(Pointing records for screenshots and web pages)
● ● ● ●

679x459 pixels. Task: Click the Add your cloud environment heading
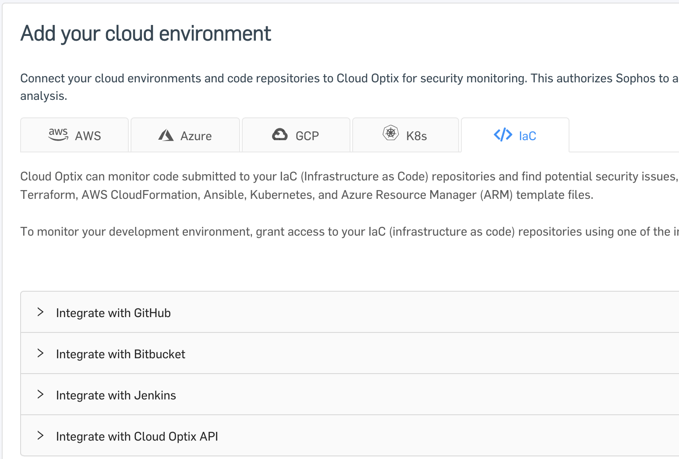click(145, 33)
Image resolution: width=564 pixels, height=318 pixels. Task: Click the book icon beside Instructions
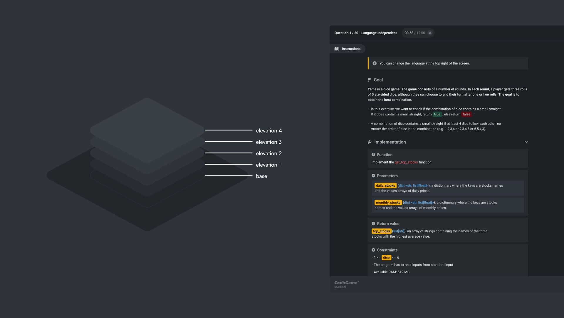click(337, 49)
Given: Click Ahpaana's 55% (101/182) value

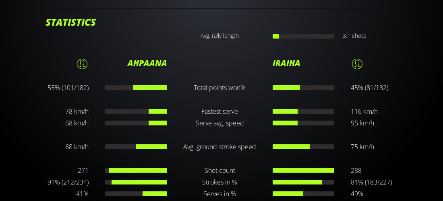Looking at the screenshot, I should click(68, 88).
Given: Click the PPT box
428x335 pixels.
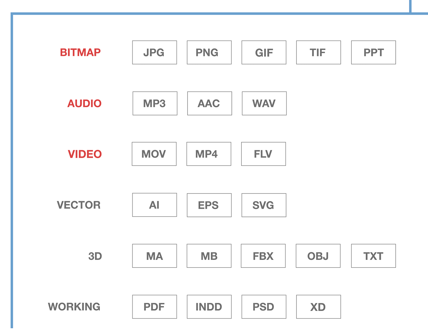Looking at the screenshot, I should coord(373,52).
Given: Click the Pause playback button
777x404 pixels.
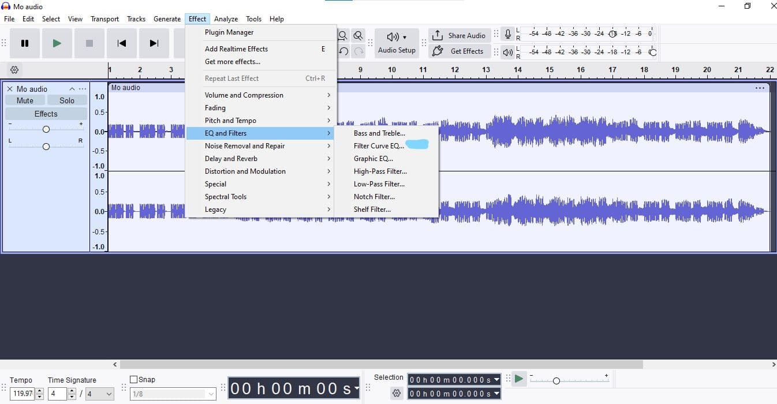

● ● ● ●

WHAT YOU NEED TO DO. Copy out every line of the records above word for word, leaving out the pictures.

COMPLETE RESPONSE.
679x459 pixels. Task: Click the Add your cloud environment heading
click(145, 33)
Image resolution: width=564 pixels, height=318 pixels. Task: Click the book icon beside Instructions
click(337, 49)
Given: Click Ahpaana's 55% (101/182) value

Looking at the screenshot, I should click(68, 88).
Given: Click the PPT box
428x335 pixels.
Looking at the screenshot, I should coord(373,52).
Given: Click the Pause playback button
777x404 pixels.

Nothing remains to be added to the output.